Entries

*-*-*

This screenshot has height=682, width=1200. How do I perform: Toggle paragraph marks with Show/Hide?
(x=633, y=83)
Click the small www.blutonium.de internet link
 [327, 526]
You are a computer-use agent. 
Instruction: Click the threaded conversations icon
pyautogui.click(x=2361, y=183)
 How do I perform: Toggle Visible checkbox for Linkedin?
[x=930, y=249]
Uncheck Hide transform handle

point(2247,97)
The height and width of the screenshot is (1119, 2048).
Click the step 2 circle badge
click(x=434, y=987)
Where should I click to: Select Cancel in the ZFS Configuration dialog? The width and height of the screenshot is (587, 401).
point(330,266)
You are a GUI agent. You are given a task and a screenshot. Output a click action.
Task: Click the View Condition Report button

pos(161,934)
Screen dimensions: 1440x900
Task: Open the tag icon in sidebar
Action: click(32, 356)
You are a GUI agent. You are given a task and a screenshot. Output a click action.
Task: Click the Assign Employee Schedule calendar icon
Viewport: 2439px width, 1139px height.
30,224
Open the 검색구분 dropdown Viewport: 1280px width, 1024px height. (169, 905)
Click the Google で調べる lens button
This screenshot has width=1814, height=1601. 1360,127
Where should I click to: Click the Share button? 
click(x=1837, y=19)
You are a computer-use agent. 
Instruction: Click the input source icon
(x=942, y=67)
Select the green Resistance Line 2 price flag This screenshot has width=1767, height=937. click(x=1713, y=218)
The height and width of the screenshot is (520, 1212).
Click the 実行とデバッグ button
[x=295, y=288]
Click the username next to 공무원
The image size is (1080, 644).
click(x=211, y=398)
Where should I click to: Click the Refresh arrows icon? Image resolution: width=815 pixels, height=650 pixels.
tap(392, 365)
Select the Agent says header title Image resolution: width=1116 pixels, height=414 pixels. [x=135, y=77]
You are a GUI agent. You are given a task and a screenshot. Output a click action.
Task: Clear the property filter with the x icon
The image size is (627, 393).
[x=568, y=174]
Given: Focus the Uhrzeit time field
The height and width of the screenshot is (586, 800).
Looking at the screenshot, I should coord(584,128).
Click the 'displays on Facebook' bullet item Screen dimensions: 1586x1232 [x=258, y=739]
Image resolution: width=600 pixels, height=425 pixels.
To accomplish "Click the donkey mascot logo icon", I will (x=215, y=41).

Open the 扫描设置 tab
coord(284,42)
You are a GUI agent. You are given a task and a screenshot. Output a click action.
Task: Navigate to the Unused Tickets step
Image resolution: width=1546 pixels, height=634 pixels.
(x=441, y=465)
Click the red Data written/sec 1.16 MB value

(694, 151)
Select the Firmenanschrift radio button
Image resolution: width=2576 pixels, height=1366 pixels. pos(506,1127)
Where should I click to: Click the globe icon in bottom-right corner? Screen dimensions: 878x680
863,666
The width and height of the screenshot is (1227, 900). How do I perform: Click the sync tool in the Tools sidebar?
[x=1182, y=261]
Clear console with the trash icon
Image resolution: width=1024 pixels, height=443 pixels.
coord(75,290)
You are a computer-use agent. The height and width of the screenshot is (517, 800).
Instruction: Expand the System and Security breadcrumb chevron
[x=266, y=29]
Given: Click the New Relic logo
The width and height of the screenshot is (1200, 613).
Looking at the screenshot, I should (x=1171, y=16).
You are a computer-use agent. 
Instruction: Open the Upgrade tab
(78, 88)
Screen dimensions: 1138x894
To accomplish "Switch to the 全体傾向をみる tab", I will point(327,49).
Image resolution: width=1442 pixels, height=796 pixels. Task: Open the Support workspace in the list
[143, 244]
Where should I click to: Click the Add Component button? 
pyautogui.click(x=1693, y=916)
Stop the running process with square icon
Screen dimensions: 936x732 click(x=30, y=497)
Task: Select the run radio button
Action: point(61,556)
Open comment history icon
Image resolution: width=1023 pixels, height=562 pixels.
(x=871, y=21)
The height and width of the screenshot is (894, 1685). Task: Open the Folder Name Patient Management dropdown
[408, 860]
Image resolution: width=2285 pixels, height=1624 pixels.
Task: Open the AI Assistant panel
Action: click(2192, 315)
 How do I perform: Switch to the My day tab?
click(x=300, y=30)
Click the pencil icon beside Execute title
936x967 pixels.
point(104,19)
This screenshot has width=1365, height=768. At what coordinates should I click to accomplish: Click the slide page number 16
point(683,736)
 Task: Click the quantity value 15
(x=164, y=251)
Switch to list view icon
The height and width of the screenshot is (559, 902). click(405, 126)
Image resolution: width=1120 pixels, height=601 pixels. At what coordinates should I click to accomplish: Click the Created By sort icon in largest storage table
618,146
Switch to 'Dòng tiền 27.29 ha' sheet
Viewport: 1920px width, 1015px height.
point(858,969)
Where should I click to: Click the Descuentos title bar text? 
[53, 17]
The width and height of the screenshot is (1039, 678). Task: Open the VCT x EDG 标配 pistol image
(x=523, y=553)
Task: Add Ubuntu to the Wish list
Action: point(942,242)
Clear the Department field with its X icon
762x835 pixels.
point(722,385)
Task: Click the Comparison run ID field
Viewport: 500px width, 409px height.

*-*-*

Task instructions
Transcribe all of the lines above verbatim.

Reply
This screenshot has height=682, width=1200. How do I perform: Toggle paragraph marks with Show/Hide?
(x=633, y=83)
Click the small www.blutonium.de internet link
 [327, 526]
You are a computer-use agent. 
Instruction: Click the threaded conversations icon
pyautogui.click(x=2361, y=183)
 How do I perform: Toggle Visible checkbox for Linkedin?
[x=930, y=249]
Uncheck Hide transform handle

point(2247,97)
The height and width of the screenshot is (1119, 2048).
Click the step 2 circle badge
click(x=434, y=987)
Where should I click to: Select Cancel in the ZFS Configuration dialog? The width and height of the screenshot is (587, 401).
point(330,266)
You are a GUI agent. You are given a task and a screenshot. Output a click action.
Task: Click the View Condition Report button

pos(161,934)
Screen dimensions: 1440x900
Task: Open the tag icon in sidebar
Action: click(32, 356)
You are a GUI agent. You are given a task and a screenshot. Output a click action.
Task: Click the Assign Employee Schedule calendar icon
Viewport: 2439px width, 1139px height.
30,224
Open the 검색구분 dropdown Viewport: 1280px width, 1024px height. (169, 905)
Click the Google で調べる lens button
This screenshot has width=1814, height=1601. 1360,127
Where should I click to: Click the Share button? 
click(x=1837, y=19)
You are a computer-use agent. 
Instruction: Click the input source icon
(x=942, y=67)
Select the green Resistance Line 2 price flag This screenshot has width=1767, height=937. click(x=1713, y=218)
The height and width of the screenshot is (520, 1212).
Click the 実行とデバッグ button
[x=295, y=288]
Click the username next to 공무원
The image size is (1080, 644).
click(x=211, y=398)
Where should I click to: Click the Refresh arrows icon? Image resolution: width=815 pixels, height=650 pixels.
tap(392, 365)
Select the Agent says header title Image resolution: width=1116 pixels, height=414 pixels. [x=135, y=77]
You are a GUI agent. You are given a task and a screenshot. Output a click action.
Task: Clear the property filter with the x icon
The image size is (627, 393).
[x=568, y=174]
Given: Focus the Uhrzeit time field
The height and width of the screenshot is (586, 800).
Looking at the screenshot, I should coord(584,128).
Click the 'displays on Facebook' bullet item Screen dimensions: 1586x1232 [x=258, y=739]
Image resolution: width=600 pixels, height=425 pixels.
To accomplish "Click the donkey mascot logo icon", I will (x=215, y=41).

Open the 扫描设置 tab
coord(284,42)
You are a GUI agent. You are given a task and a screenshot. Output a click action.
Task: Navigate to the Unused Tickets step
Image resolution: width=1546 pixels, height=634 pixels.
(x=441, y=465)
Click the red Data written/sec 1.16 MB value

(694, 151)
Select the Firmenanschrift radio button
Image resolution: width=2576 pixels, height=1366 pixels. pos(506,1127)
Where should I click to: Click the globe icon in bottom-right corner? Screen dimensions: 878x680
863,666
The width and height of the screenshot is (1227, 900). How do I perform: Click the sync tool in the Tools sidebar?
[x=1182, y=261]
Clear console with the trash icon
Image resolution: width=1024 pixels, height=443 pixels.
coord(75,290)
You are a computer-use agent. The height and width of the screenshot is (517, 800).
Instruction: Expand the System and Security breadcrumb chevron
[x=266, y=29]
Given: Click the New Relic logo
The width and height of the screenshot is (1200, 613).
Looking at the screenshot, I should (x=1171, y=16).
You are a computer-use agent. 
Instruction: Open the Upgrade tab
(78, 88)
Screen dimensions: 1138x894
To accomplish "Switch to the 全体傾向をみる tab", I will point(327,49).
Image resolution: width=1442 pixels, height=796 pixels. Task: Open the Support workspace in the list
[143, 244]
Where should I click to: Click the Add Component button? 
pyautogui.click(x=1693, y=916)
Stop the running process with square icon
Screen dimensions: 936x732 click(x=30, y=497)
Task: Select the run radio button
Action: point(61,556)
Open comment history icon
Image resolution: width=1023 pixels, height=562 pixels.
(x=871, y=21)
The height and width of the screenshot is (894, 1685). Task: Open the Folder Name Patient Management dropdown
[408, 860]
Image resolution: width=2285 pixels, height=1624 pixels.
Task: Open the AI Assistant panel
Action: click(2192, 315)
 How do I perform: Switch to the My day tab?
click(x=300, y=30)
Click the pencil icon beside Execute title
936x967 pixels.
point(104,19)
This screenshot has width=1365, height=768. At what coordinates should I click to accomplish: Click the slide page number 16
point(683,736)
 Task: Click the quantity value 15
(x=164, y=251)
Switch to list view icon
The height and width of the screenshot is (559, 902). click(405, 126)
Image resolution: width=1120 pixels, height=601 pixels. At what coordinates should I click to accomplish: Click the Created By sort icon in largest storage table
618,146
Switch to 'Dòng tiền 27.29 ha' sheet
Viewport: 1920px width, 1015px height.
point(858,969)
Where should I click to: Click the Descuentos title bar text? 
[53, 17]
The width and height of the screenshot is (1039, 678). Task: Open the VCT x EDG 标配 pistol image
(x=523, y=553)
Task: Add Ubuntu to the Wish list
Action: point(942,242)
Clear the Department field with its X icon
762x835 pixels.
point(722,385)
Task: Click the Comparison run ID field
Viewport: 500px width, 409px height.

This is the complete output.